**DESCRIPTION OF THE TASK**
The records are to be copied in their entirety, exactly as given.

**LISTED RECORDS**
════════════════

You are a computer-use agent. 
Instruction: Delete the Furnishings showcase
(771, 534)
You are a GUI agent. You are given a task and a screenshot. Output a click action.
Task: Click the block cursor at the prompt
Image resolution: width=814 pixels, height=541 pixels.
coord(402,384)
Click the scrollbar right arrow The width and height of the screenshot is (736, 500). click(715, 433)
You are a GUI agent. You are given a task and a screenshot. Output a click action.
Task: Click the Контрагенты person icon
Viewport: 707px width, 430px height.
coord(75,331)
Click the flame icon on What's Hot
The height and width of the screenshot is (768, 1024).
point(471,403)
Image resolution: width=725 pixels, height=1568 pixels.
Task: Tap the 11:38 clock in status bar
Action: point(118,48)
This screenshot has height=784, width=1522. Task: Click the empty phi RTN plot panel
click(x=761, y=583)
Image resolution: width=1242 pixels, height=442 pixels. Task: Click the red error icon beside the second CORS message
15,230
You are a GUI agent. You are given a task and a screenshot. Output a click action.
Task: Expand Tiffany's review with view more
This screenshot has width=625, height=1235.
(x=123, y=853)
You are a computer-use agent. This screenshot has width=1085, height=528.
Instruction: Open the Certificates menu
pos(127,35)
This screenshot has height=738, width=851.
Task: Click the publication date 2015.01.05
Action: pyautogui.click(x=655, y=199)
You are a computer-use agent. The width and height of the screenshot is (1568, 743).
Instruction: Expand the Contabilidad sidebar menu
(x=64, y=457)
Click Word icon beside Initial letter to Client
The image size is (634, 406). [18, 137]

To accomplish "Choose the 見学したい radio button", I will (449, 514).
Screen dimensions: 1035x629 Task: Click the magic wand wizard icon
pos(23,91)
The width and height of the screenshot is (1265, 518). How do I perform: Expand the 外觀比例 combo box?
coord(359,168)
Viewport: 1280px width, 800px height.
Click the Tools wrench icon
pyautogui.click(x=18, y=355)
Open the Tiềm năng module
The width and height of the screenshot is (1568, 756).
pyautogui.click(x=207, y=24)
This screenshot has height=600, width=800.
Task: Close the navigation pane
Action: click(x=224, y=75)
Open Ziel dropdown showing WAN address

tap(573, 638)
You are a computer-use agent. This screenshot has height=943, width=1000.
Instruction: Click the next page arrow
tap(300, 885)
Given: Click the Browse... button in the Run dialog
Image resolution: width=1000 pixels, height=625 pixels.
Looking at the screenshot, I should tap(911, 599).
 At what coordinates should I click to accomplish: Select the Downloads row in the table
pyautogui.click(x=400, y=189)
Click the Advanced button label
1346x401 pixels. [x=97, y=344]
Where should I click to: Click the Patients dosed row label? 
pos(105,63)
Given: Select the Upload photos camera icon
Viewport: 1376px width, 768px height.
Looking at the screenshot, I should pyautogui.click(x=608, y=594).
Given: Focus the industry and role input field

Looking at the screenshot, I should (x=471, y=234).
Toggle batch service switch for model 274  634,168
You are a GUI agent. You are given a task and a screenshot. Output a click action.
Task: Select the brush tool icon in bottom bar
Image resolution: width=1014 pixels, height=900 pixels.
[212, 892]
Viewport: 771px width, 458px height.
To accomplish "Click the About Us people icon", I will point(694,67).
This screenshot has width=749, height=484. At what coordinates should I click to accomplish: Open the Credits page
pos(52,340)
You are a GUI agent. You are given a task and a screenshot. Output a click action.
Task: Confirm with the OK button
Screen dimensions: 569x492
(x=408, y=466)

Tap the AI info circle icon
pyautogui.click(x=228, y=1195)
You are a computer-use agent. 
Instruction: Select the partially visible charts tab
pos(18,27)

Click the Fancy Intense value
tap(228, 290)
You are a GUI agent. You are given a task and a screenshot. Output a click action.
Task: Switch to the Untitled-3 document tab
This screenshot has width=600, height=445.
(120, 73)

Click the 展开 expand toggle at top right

════════════════

**ANSWER SPACE**
You are a computer-use agent. 
Instruction: Delete the Furnishings showcase
(771, 534)
You are a GUI agent. You are given a task and a screenshot. Output a click action.
Task: Click the block cursor at the prompt
Image resolution: width=814 pixels, height=541 pixels.
coord(402,384)
Click the scrollbar right arrow The width and height of the screenshot is (736, 500). click(715, 433)
You are a GUI agent. You are given a task and a screenshot. Output a click action.
Task: Click the Контрагенты person icon
Viewport: 707px width, 430px height.
coord(75,331)
Click the flame icon on What's Hot
The height and width of the screenshot is (768, 1024).
point(471,403)
Image resolution: width=725 pixels, height=1568 pixels.
Task: Tap the 11:38 clock in status bar
Action: point(118,48)
This screenshot has height=784, width=1522. Task: Click the empty phi RTN plot panel
click(x=761, y=583)
Image resolution: width=1242 pixels, height=442 pixels. Task: Click the red error icon beside the second CORS message
15,230
You are a GUI agent. You are given a task and a screenshot. Output a click action.
Task: Expand Tiffany's review with view more
This screenshot has width=625, height=1235.
(x=123, y=853)
You are a computer-use agent. This screenshot has width=1085, height=528.
Instruction: Open the Certificates menu
pos(127,35)
This screenshot has height=738, width=851.
Task: Click the publication date 2015.01.05
Action: pyautogui.click(x=655, y=199)
You are a computer-use agent. The width and height of the screenshot is (1568, 743).
Instruction: Expand the Contabilidad sidebar menu
(x=64, y=457)
Click Word icon beside Initial letter to Client
The image size is (634, 406). [18, 137]

To accomplish "Choose the 見学したい radio button", I will (449, 514).
Screen dimensions: 1035x629 Task: Click the magic wand wizard icon
pos(23,91)
The width and height of the screenshot is (1265, 518). How do I perform: Expand the 外觀比例 combo box?
coord(359,168)
Viewport: 1280px width, 800px height.
Click the Tools wrench icon
pyautogui.click(x=18, y=355)
Open the Tiềm năng module
The width and height of the screenshot is (1568, 756).
pyautogui.click(x=207, y=24)
This screenshot has height=600, width=800.
Task: Close the navigation pane
Action: click(x=224, y=75)
Open Ziel dropdown showing WAN address

tap(573, 638)
You are a computer-use agent. This screenshot has height=943, width=1000.
Instruction: Click the next page arrow
tap(300, 885)
Given: Click the Browse... button in the Run dialog
Image resolution: width=1000 pixels, height=625 pixels.
Looking at the screenshot, I should tap(911, 599).
 At what coordinates should I click to accomplish: Select the Downloads row in the table
pyautogui.click(x=400, y=189)
Click the Advanced button label
1346x401 pixels. [x=97, y=344]
Where should I click to: Click the Patients dosed row label? 
pos(105,63)
Given: Select the Upload photos camera icon
Viewport: 1376px width, 768px height.
Looking at the screenshot, I should pyautogui.click(x=608, y=594).
Given: Focus the industry and role input field

Looking at the screenshot, I should (x=471, y=234).
Toggle batch service switch for model 274  634,168
You are a GUI agent. You are given a task and a screenshot. Output a click action.
Task: Select the brush tool icon in bottom bar
Image resolution: width=1014 pixels, height=900 pixels.
[212, 892]
Viewport: 771px width, 458px height.
To accomplish "Click the About Us people icon", I will point(694,67).
This screenshot has width=749, height=484. At what coordinates should I click to accomplish: Open the Credits page
pos(52,340)
You are a GUI agent. You are given a task and a screenshot. Output a click action.
Task: Confirm with the OK button
Screen dimensions: 569x492
(x=408, y=466)

Tap the AI info circle icon
pyautogui.click(x=228, y=1195)
You are a computer-use agent. 
Instruction: Select the partially visible charts tab
pos(18,27)

Click the Fancy Intense value
tap(228, 290)
You are a GUI agent. You are given a task and a screenshot. Output a click action.
Task: Switch to the Untitled-3 document tab
This screenshot has width=600, height=445.
(120, 73)

Click the 展开 expand toggle at top right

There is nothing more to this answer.